È in questo contesto che va letta l’iniziativa promossa venerdì primo marzo 2019 per un confronto aperto con governo, parlamentari, sindacati e istituzioni bancarie promossa dalle commissioni competenti della Federazione delle chiese evangeliche e della Conferenza episcopale, assieme alla fondazione Finanza etica, Rete italiana disarmo, Pax Christi, Movimento politico per l’unità e Movimento dei Focolari.
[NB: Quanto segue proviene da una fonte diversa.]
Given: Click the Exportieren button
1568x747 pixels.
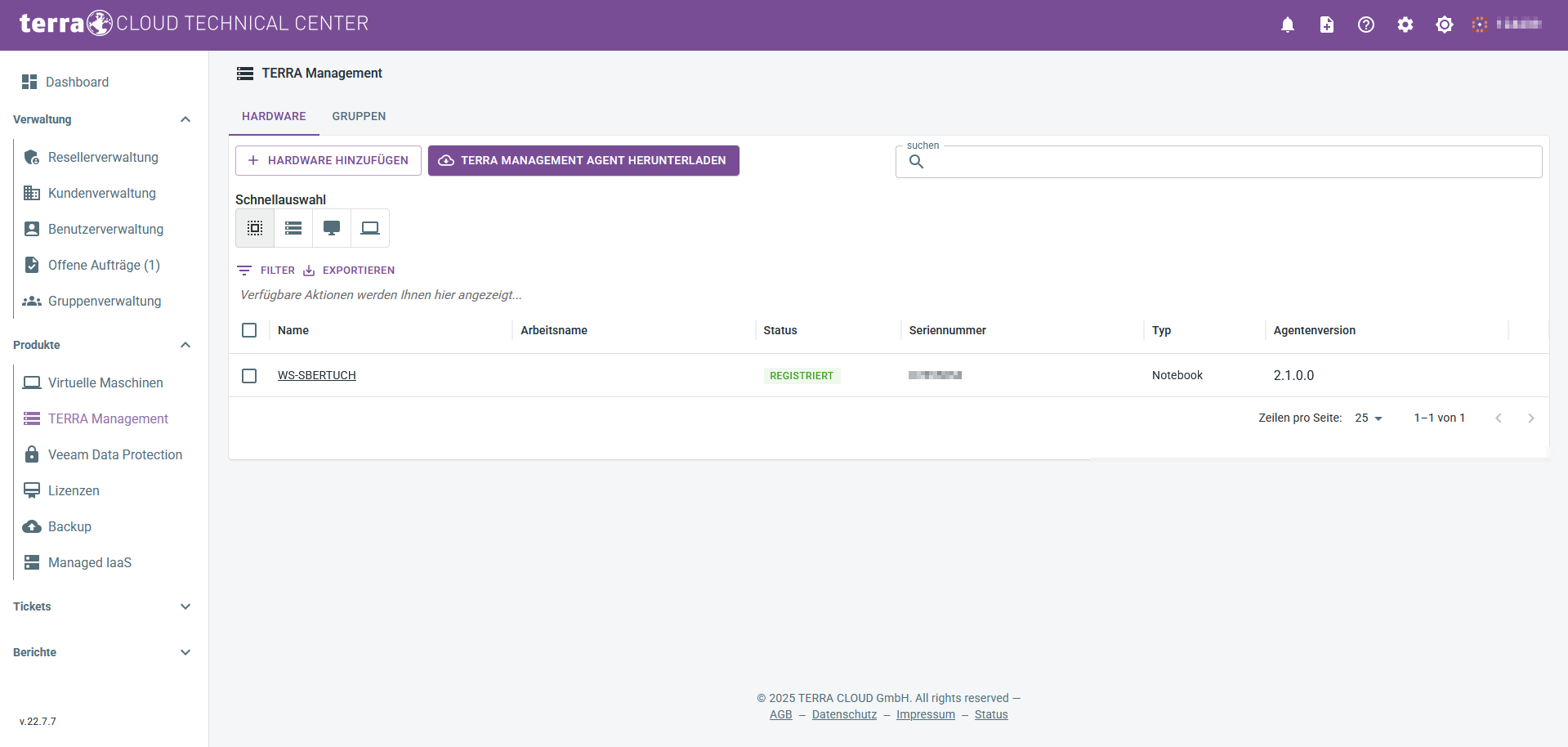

La ricerca di dialogo, se autentico e reciproco, non è un esercizio da salotto ma aiuta a rendere conto delle scelte che contano in ambito politico ed economico. Significativa si annuncia la presenza di rappresentanti della società civile tedesca, direttamente coinvolti nel caso eclatante delle bombe vendute ai sauditi, anche se la giornata vuole offrire elementi per una valutazione globale sulla produzione e vendita di armi.

EPA/YAHYA ARHAB
EPA/YAHYA ARHAB

In questo senso è interessante la presenza del sottosegretario agli Esteri Manlio Di Stefano, il messaggio della Ministro della Difesa Elisabetta Trenta e l’intervento di  Guido Crosetto, presidente della Federazione delle aziende italiane per l’aerospazio, la difesa e la sicurezza.

Proprio dalla componente pentastellata del governo Conte, si sono finora attesi segnali di svolta sull’applicazione della legge 185/90, anche in considerazione della ben articolata mozione “Corda Frusone” avanzata dal M5S alla Camera dei deputati nel 2017, quando era all’opposizione, sullo stop immediato e destinate alla guerra in Yemen. Mozione respinta (assieme a quella, simile, presentata da Giulio Marcon di Sinistra italiana), con qualche obiezione di coscienza, dalla maggioranza trasversale Pd – centro destra.

Hani Al-Ansi/dpa/AP
Hani Al-Ansi/dpa/AP

Passano gli anni ma la guerra rimane in tutta la sua orrenda capacità di distruzione, con il beneplacito degli attori internazionali che potrebbero fermare lo strazio della popolazione.

«Se non vendiamo noi le armi, altri lo faranno al nostro posto». È questo il concentrato del pensiero che sembra dominare nel nostro Paese, a prescindere dal mutare dei governi.

Angelo Toffalo, sottosegretario alla Difesa in quota M5S, si è recato a Idex 2019, fiera delle armi pesanti che si è svolta negli Emirati Arabi uniti (Eau) lanciando l’idea di sostenere il made in Italy in questo settore con una grande fiera internazionale da promuovere ogni anno in Italia. Ha parlato in uno stato (gli Eau) che fa parte della coalizione saudita attiva in Yemen.

Difficile aggirare, senza retorica, le domande su cosa produrre, come e per chi.